I grew up with a lot of religious rules. To violate these rules was to subject oneself to the violence of God. You may be familiar with these rules. No drinking, no smoking, no dancing, no mixed-bathing (a prospect that always intrigued my teenage mind), no Sabbath-breaking (though we did not actually gather on the Sabbath), and absolutely no questioning of religious authority.

Religious authority was bound up in “the preacher.” The big Baptist and Methodist churches downtown had a pastor. The Presbyterians had an elder. The one fledgling Catholic parish on the edge of town had a priest. I didn’t meet a Jew until high school, so I didn’t even know what a rabbi was; but in my little ecclesiastical world, we had a preacher. He was the combined concoction of teacher, prophet, taskmaster, guardian, and enforcer.
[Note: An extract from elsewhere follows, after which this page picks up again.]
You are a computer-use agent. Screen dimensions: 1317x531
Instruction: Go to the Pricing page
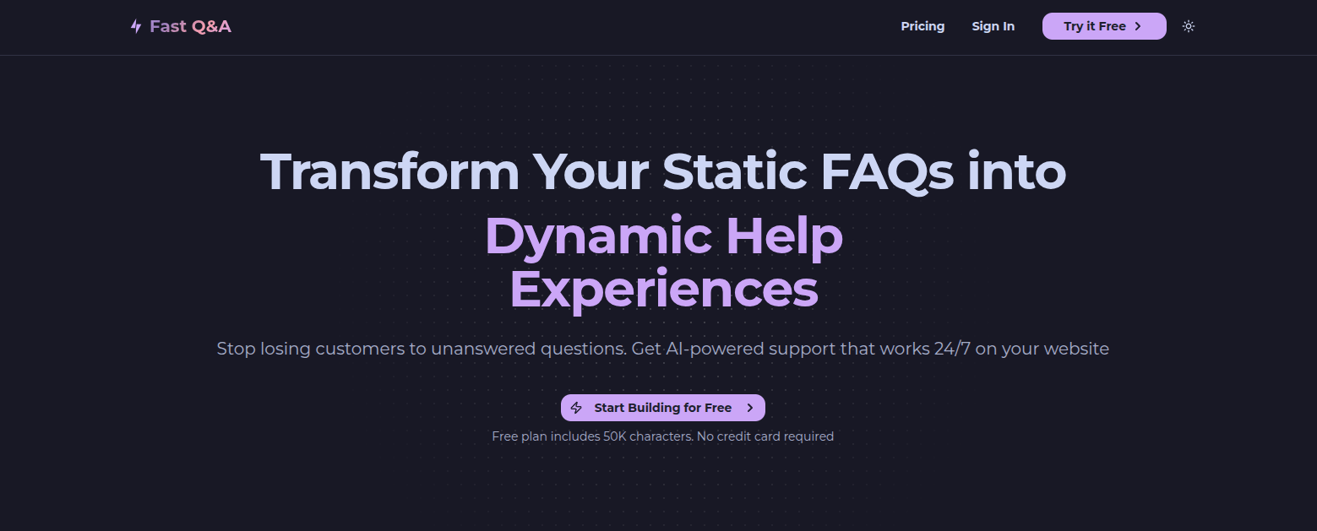[x=922, y=26]
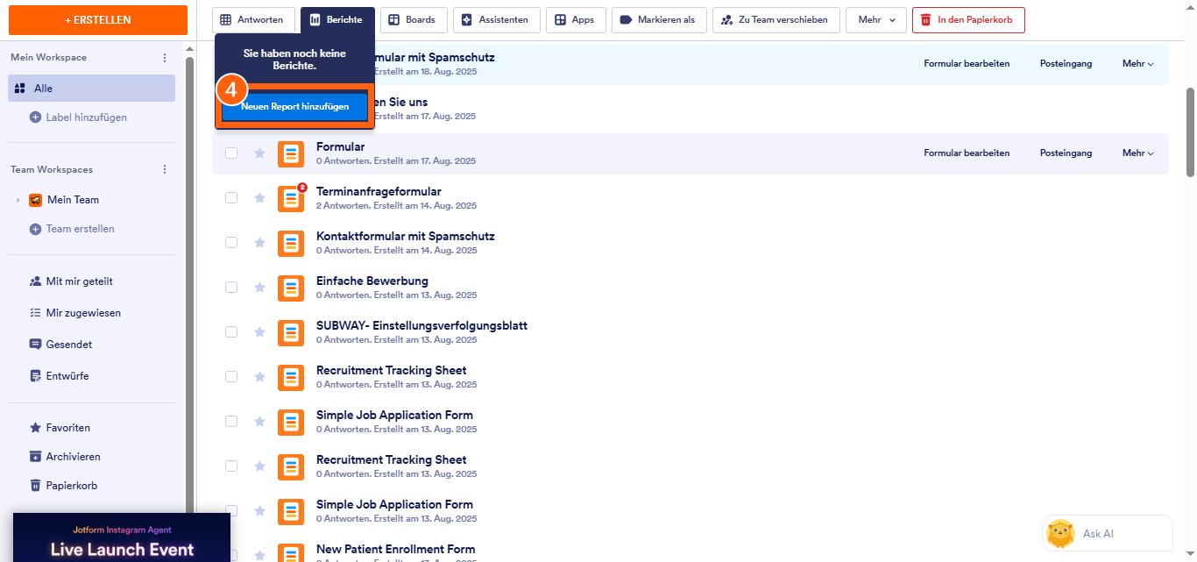
Task: Open the Ask AI assistant mascot
Action: coord(1060,533)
I’m certain he cut his grass in a three piece suit, didn’t know a single curse word, and all his children were probably adopted because to have sex with his wife was certainly too worldly, too carnal to consider.

See, the world in which the preacher lived was black and white with no shades of gray, no mystery, no ambiguities. There were only hard and fast rules. You were in or you were out.  If you wanted to know which you were, just ask him.  He would tell you, and he used the pulpit to do exactly that. On Sundays he became an inferno of Puritan proportions. Animated, wringing with sweat, almost always discarding his suit coat and loosening his tie, he implored and coerced us sinners down the isle to the mourner’s bench. It usually worked.
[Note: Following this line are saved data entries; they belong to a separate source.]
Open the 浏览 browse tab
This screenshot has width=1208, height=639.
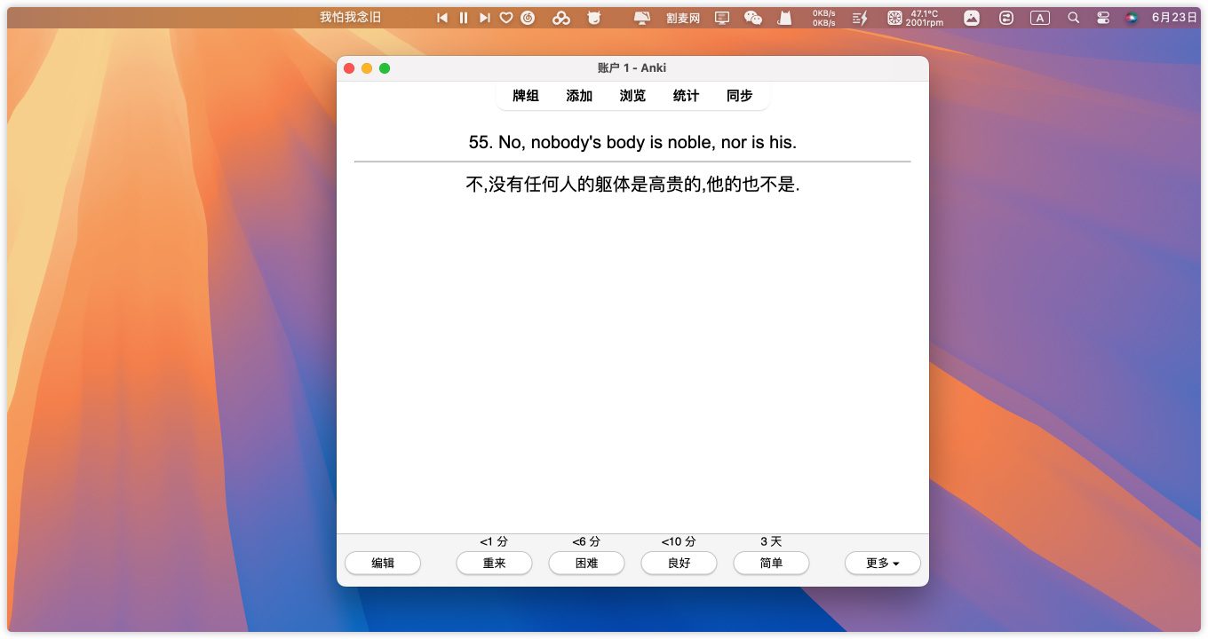632,96
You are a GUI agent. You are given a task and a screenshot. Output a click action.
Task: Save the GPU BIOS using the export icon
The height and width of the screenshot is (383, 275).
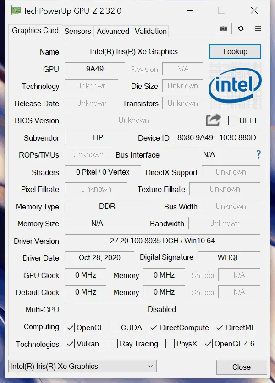tap(213, 119)
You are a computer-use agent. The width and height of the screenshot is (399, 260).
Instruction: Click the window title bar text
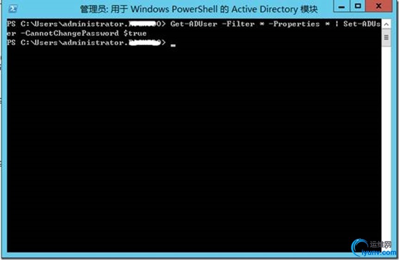pyautogui.click(x=199, y=9)
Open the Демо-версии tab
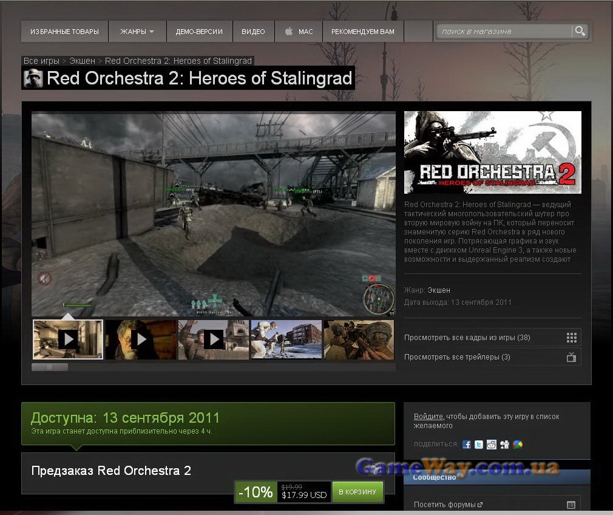The width and height of the screenshot is (613, 515). pos(199,32)
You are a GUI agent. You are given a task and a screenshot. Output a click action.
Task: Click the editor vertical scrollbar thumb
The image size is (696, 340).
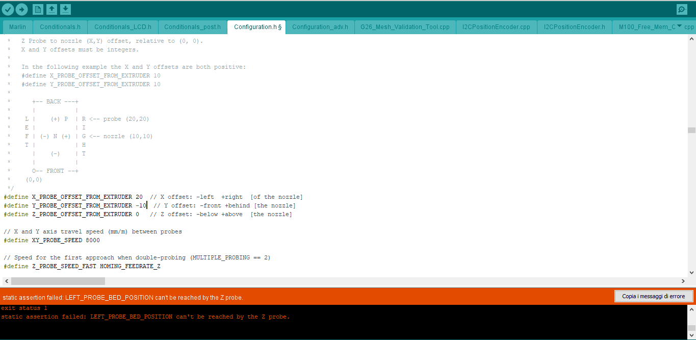(691, 130)
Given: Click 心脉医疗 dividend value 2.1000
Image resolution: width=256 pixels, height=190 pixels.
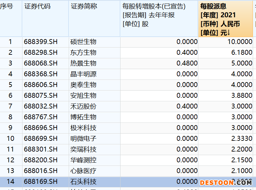Looking at the screenshot, I should tap(242, 171).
Someone “repented” most every service, even if it took thirty verses of “Just As I Am” to force the issue. I remember those altar calls as being more than lengthy. They were nerve rattling wars of attrition. Sometimes I felt compelled to go forward just so the whole thing would end.

It was this preacher who arrived at a Children’s Hospital on Saturday afternoon. My younger brother had been hospitalized with a faulty heart valve and a growing laundry list of complications. He had not yet celebrated his first birthday but already he had had his chest cracked open like a melon, his kidneys had failed, his lungs had collapsed, and a Staph infection in his right elbow had resulted in the amputation of his arm almost at the shoulder to save his life; a life that hung by a thread.
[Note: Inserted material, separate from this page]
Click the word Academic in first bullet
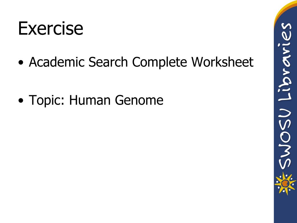 click(57, 62)
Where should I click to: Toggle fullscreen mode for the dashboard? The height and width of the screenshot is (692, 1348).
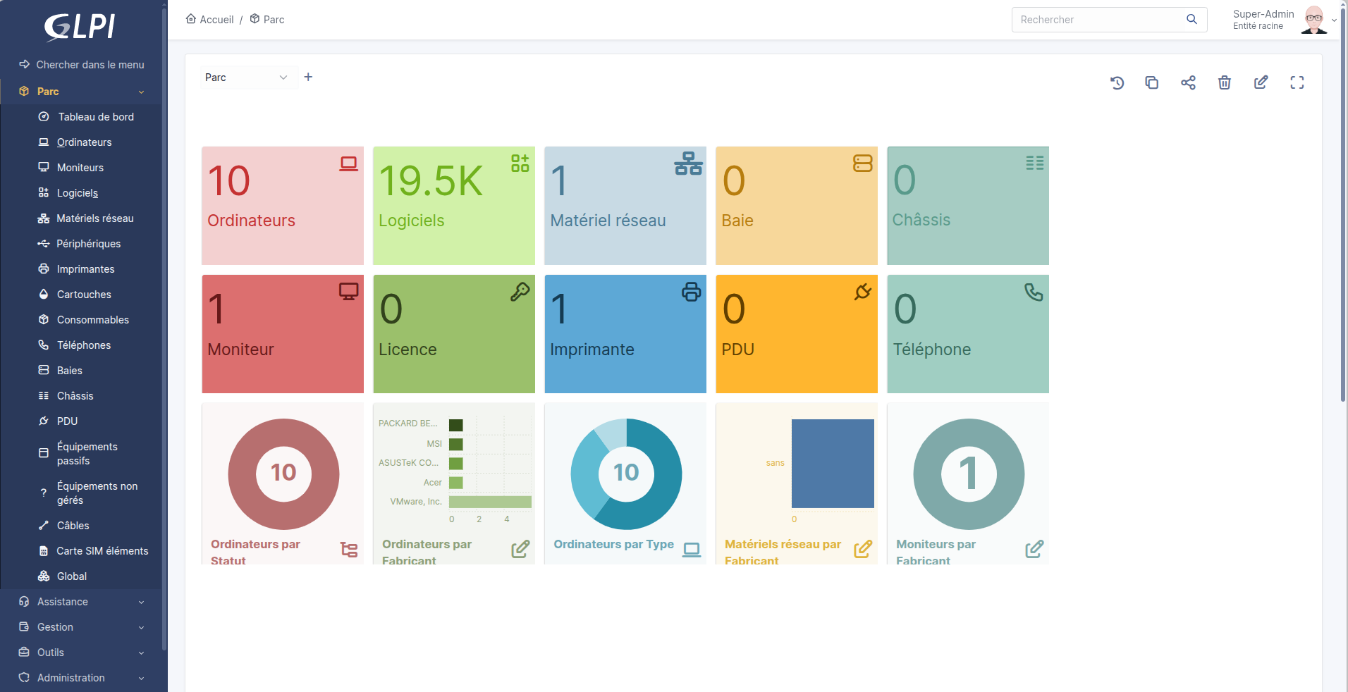pos(1297,83)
My parents certainly needed emotional and spiritual support, a pastoral presence. The preacher arrived on cue. But he was anything but comforting. I was at the hospital the day he visited and within ear shot when I heard the preacher say the most horrible words to my parents. In paraphrase he said, “Surely you have committed some terrible sin for God to visit this kind of judgment on you and your family.” Even as an eight-year-old, I was flabbergasted. To this day those words still burn my ears.

Is this the God of Christianity? Is this the kind of God behind our faith? Is this vindictive deity even worthy of our worship? I think not. While this might be the god of the preacher, it is not the God revealed to us in the person of Jesus the Christ. For in Christ we find truth and grace, not this kind of crass judgmentalism. Jesus doesn’t walk into hospital rooms, his fat belly pushing against the buttons of his tailored pen stripes, handing out indictments of guilt to the innocent.

No, this Jesus sits down and weeps with the suffering. He opens his arms to the brutalized and confused. And while he doesn’t always, if ever, provide us with the answers we long for, he walks with us in the mystery of life and death. I never accepted those words spoken in that ICU waiting room. Maybe I’ve spent the last thirty years trying to disprove them. I hope you won’t accept them either. The love of Christ always trumps the hardness of men’s hearts. And for that, I say thanks to be to God.